3) Remove not used or required Windows components

We already got a closer look on the winsxs folder in Part 1 of this series, we already removed superseded files/updates but why not removing files that are not required? If you prepare a couple of Terminal Server, why should you keep files related to the IIS or the Active Directory Domain controller role in the Master Image? You’re right.. There is no reason to do this but still most Administrators are doing it.

Removing the components also reduce the Windows Update footprint because the removed components will not updated anymore.

Commands (commandline):
This command will show all available Windows components and the current use state, the command will create a feature.txt file in the folder where the commandline is executed. Why? It’s more easier to read a txt file with all these components than a simple commandline output:
DISM /online /get-features /format:table > features.txt

This command will remove a not used (active) component from the hard disk (open the features.txt file created with the first command to get the current state), in the sample i will remove DirectPlay from a Windows 8.x:
DISM /online /disable-feature /featurename:DirectPlay /remove

Commands (powershell):
If you want to remove all not active used components you can do this also with a simple powershell command, this is the hardcore way:
Get-WindowsFeature | where-object{$_.Installed -eq 0 -and $_.InstallState -eq 'Available'} | uninstall-windowsfeature -remove

Supported by Microsoft: Yes
Require Administrator Permission: Yes
Produced space on HDD: Depends on amount of removed features
Can be used with WIM boot installation: Yes but mostly useless. Installing a component again will increase used space for drive c:
Disadvantage: Removed roles and features can not be installed without an external winsxs folder source once the files are removed/the above commands are executed.
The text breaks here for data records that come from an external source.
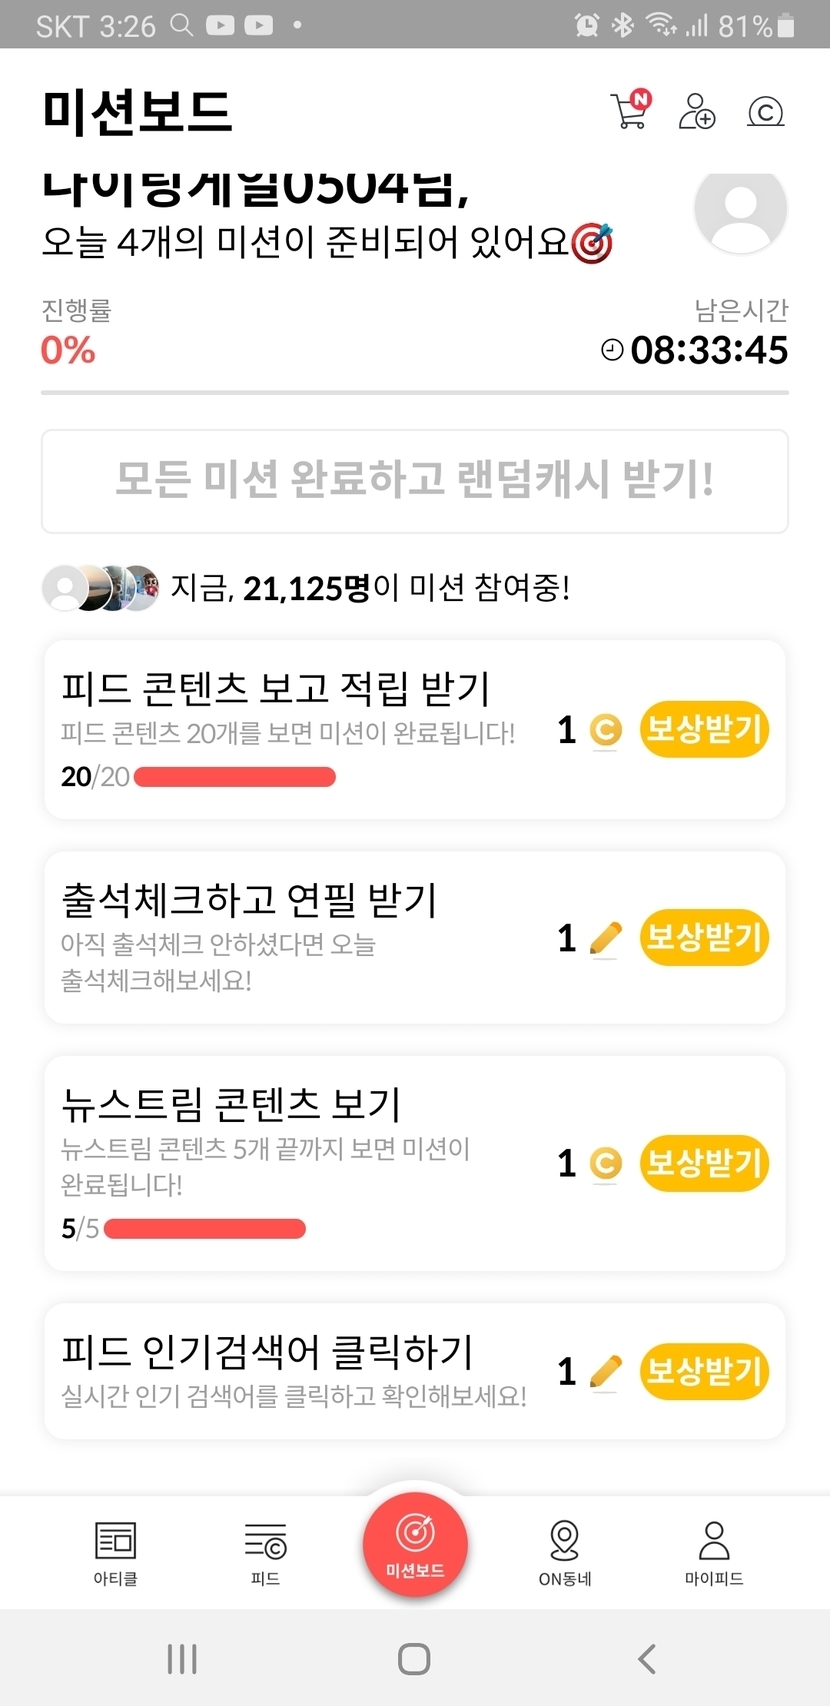Open the shopping cart icon
Screen dimensions: 830x1706
tap(629, 111)
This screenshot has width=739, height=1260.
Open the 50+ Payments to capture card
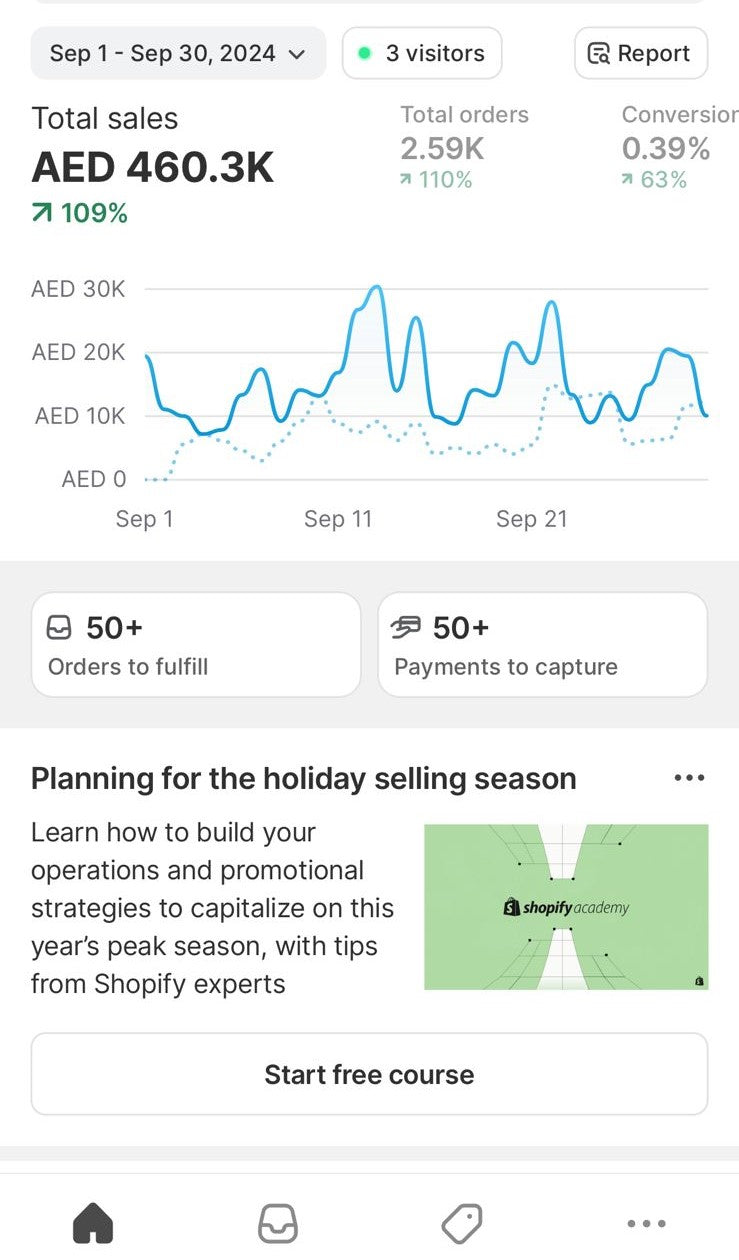(x=542, y=645)
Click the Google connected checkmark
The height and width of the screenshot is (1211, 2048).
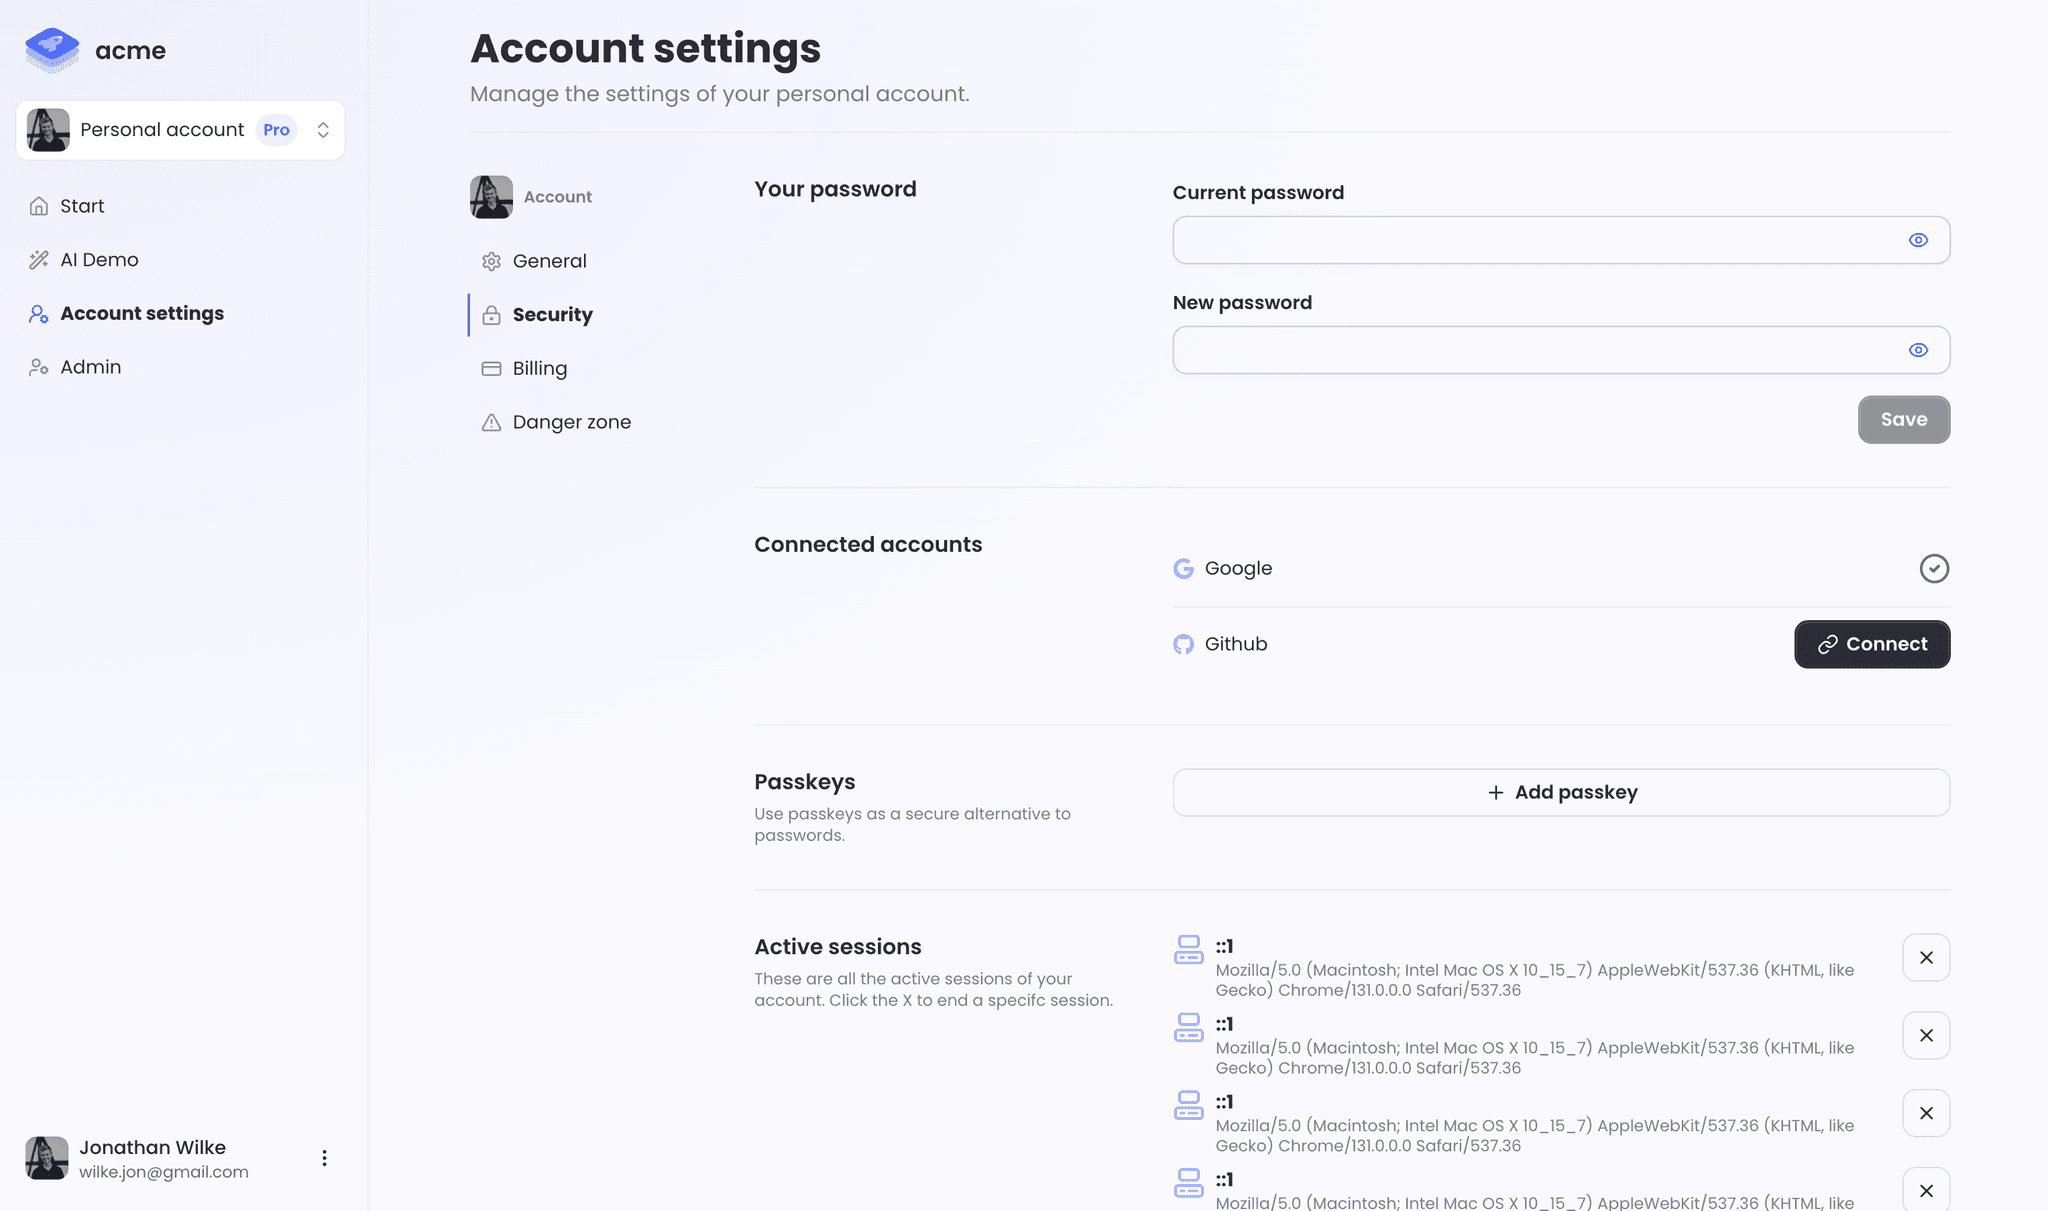pos(1934,568)
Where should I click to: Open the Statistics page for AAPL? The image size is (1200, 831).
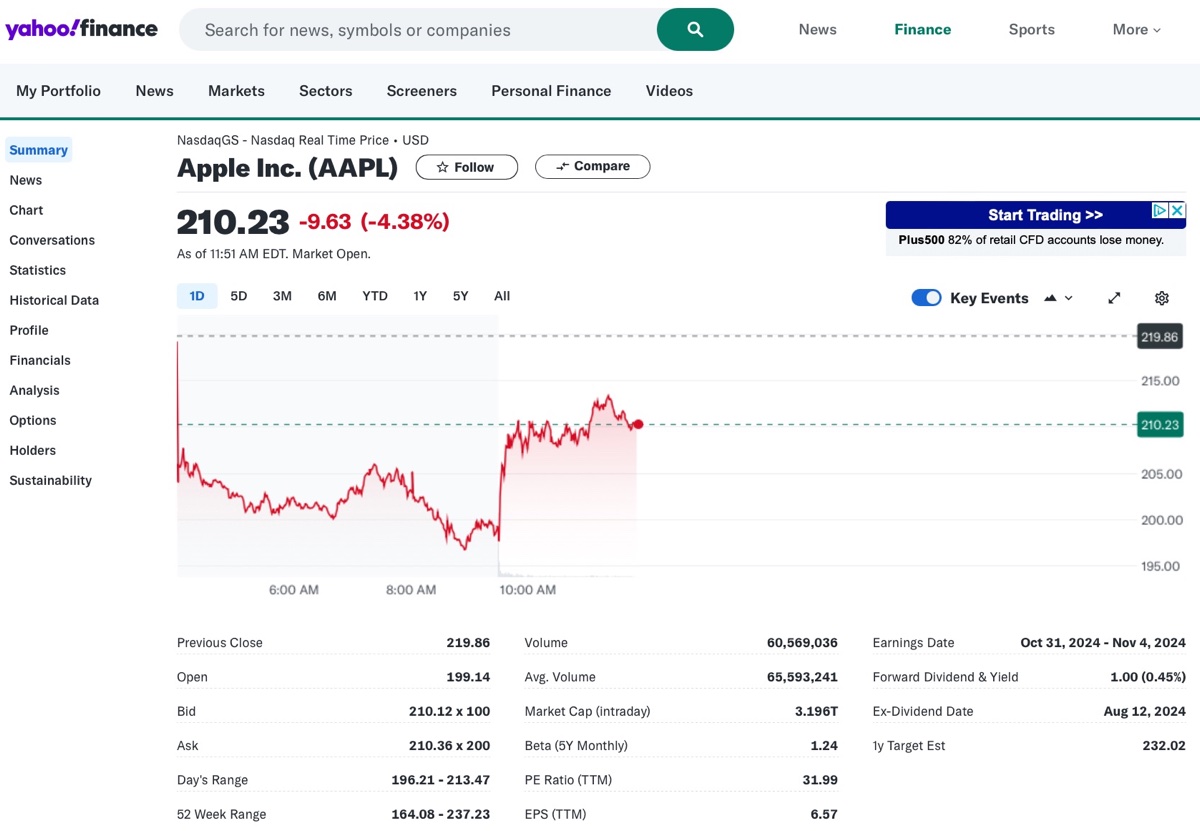point(37,270)
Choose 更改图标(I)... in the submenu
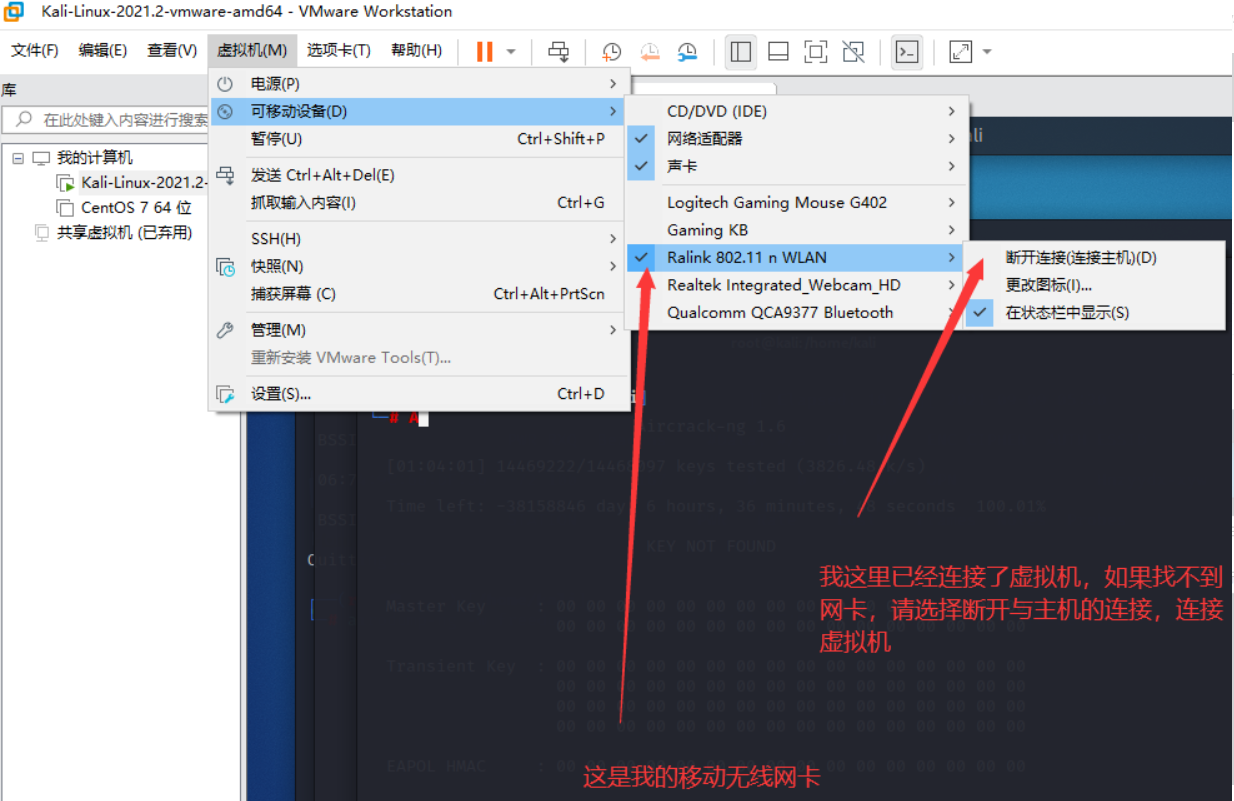Viewport: 1234px width, 801px height. click(1048, 286)
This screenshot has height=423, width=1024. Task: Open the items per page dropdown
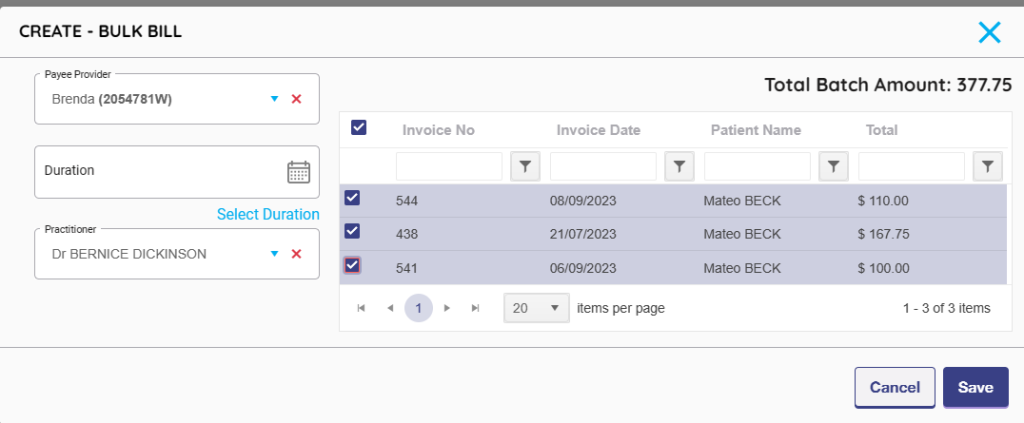click(x=536, y=308)
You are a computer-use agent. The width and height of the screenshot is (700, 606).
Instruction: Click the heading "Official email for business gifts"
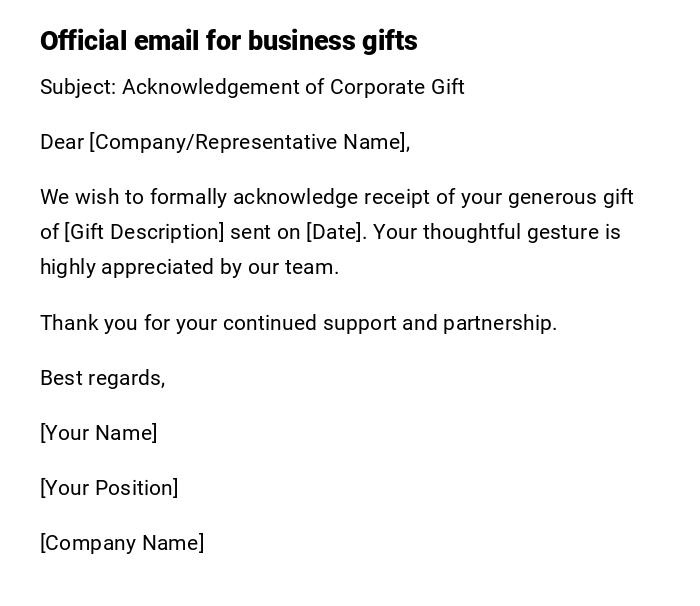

Execute the powershell command to remove all not used components only when you are really sure that you have finished the component setup for this system.

4) The simple way… Use the Microsoft Disk Cleanup Tool

In Part 1 i forgot to mention the “basic” tool, the default disk cleanup tool coming with Windows.

Commands (commandline):

Supported by Microsoft: Yes
Require Administrator Permission: Yes
Produced space on HDD: Depends on current data hold in Windows
Can be used with WIM boot installation: Yes
Disadvantage: Removed log files/data is not available anymore and maybe need to be recreated or can not be used for future troubleshooting as example.

This is the end of Part 2, maybe there will be a Part 3 (dealing with low-end tablet/low storage mobile cloud clients) but this depends on the available time and future ideas how to slim down a Windows.



P.S.: No warranty at all, if you have no idea what iam talking about don’t use any of these solutions. Don’t blame me if you crash your system.. Dealing with Windows and the components can be always tricky.